Wednesday, August 24, 2016

The Night Los Angeles Ran Out of Whisky

Their record company flew me to New York to make Procol Harum feel that their record company cared about them. In my absence, I offered the use of my spacious Hollywood apartment, on the third floor of a haunted house, to a dear (gay) friend’s ravishing new work colleague, whom I wouldn’t have had the nerve to approach without my friend having cleared the path for me, if you will. She was positively jaw-dropping. When I’d glimpsed her some months before at a concert in a posh venue, she’d literally seemed to glow.

When I returned from the East Coast, she picked me up (in my Porsche,  no less!) at LAX. When we got back to Hollywood, I saw she’d packed her bag, but I asked her to stay, and she did. I felt as though I’d won the lottery, as though I’d moved to a new country, in which no one recognised me as the excruciatingly shy wallflower misfit I’d been nearly throughout my teens, and which I remained (and remain!), to a very large extent, inside. 

We lasted three and a half years. Looking back, remembering the petulant, duplicitous, condescending, compulsively difficult little shit I was then (and shall ever remain, to some extent),  I can’t imagine how she managed it. I see now that she loved me, but I’ve always had a hard time with being loved (can people not see what and who I am?), and had an even harder one then. I cheated on her repeatedly, with women not fit to push her shopping cart. I sulked (as I still do). I raged (as I do much less frequently, and more quietly, now). I was pretty close to the perfect asshole.

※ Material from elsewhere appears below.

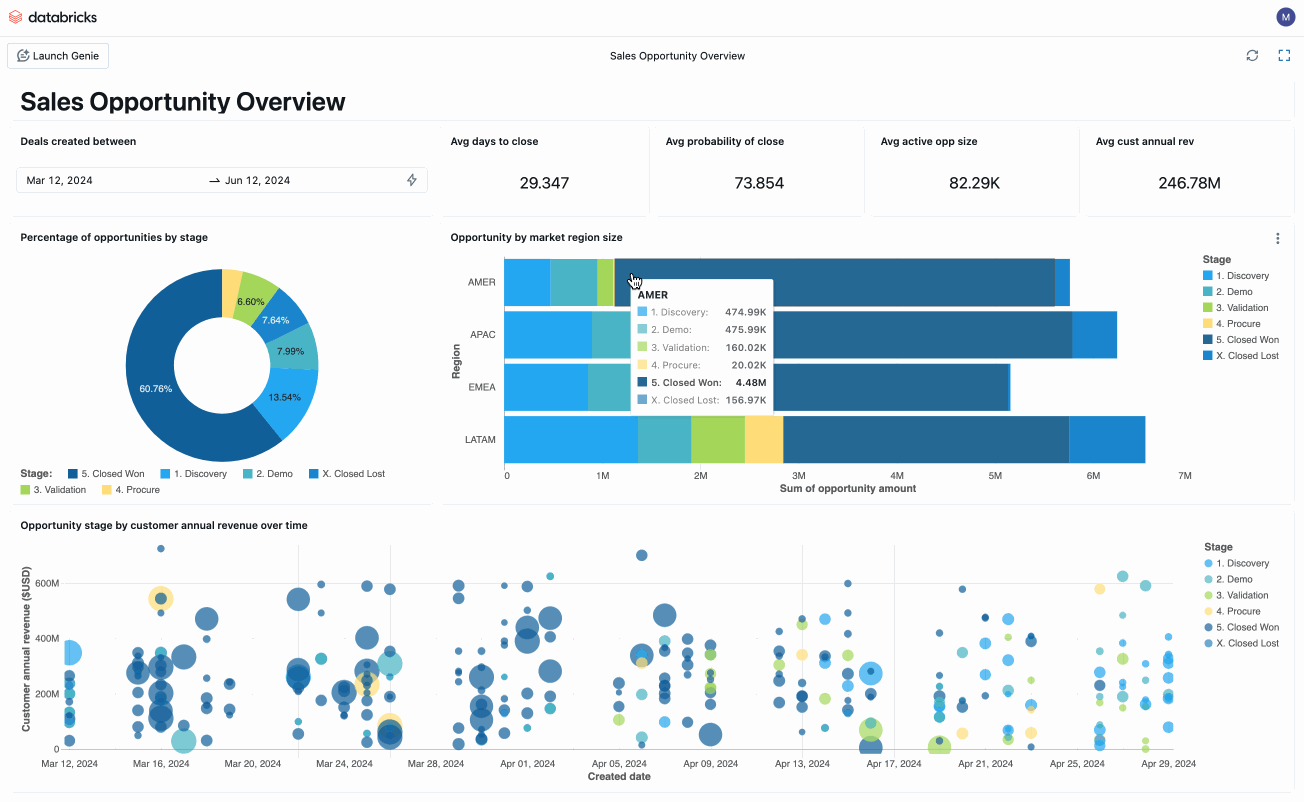
Task: Click the arrow between the start and end dates
Action: coord(214,181)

As which I was of course shocked when she came home from her job at Capitol Records on a Friday night 42 years ago today and told me that she loved me, but was no longer in love with me. Only twice in my life — when my daughter revealed at 16 that she’d ceased to think of us as close, and when my mom phoned to inform me my dad had died — have words sliced through me like those did, each syllable a sharper machete.

I was beside myself for months.  I could think of nothing but her for longer than two minutes. I couldn’t wait for it to reach four o’clock every afternoon so I could drink a great deal of Scotch. I drove my friends crazy. I was on the phone to my mother, who was tirelessly supportive and encouraging, three or four times a day.  Fully a year later, when I began running every morning on the Fairfax High School track, I achieved ever-faster times in the mile by telling myself that if I bettered the previous day’s, I’d get her back.

After about six months, she’d seemed to relent, and asked if she could come see me in the apartment I’d rented overlooking the Sunset Strip. I was the best — charmingest, wittiest, least petulant— version of myself, sort of the person I should have been all along. It became unmistakable, though, that the best version of myself wasn’t good enough. I managed to tamp down my petulance and walk her to the elevator. As its doors closed on her, she looked a thousand times more beautiful than ever before. I pretty nearly fainted from the pain of it. There was hardly a drop of Scotch left in Los Angeles that night.

Decades later, it occurred to me how awful I’d been to her. A mutual acquaintance was able somehow to secure her email address in spite of her having left the music business years before. I emailed her to apologise, profusely. She was ice. I persisted. She didn’t thaw. Eventually I gave up. Forty-two years after the fact, I’m still not sure I’m over the pain “she put me through,” as I used to see it. I had every bit of it coming.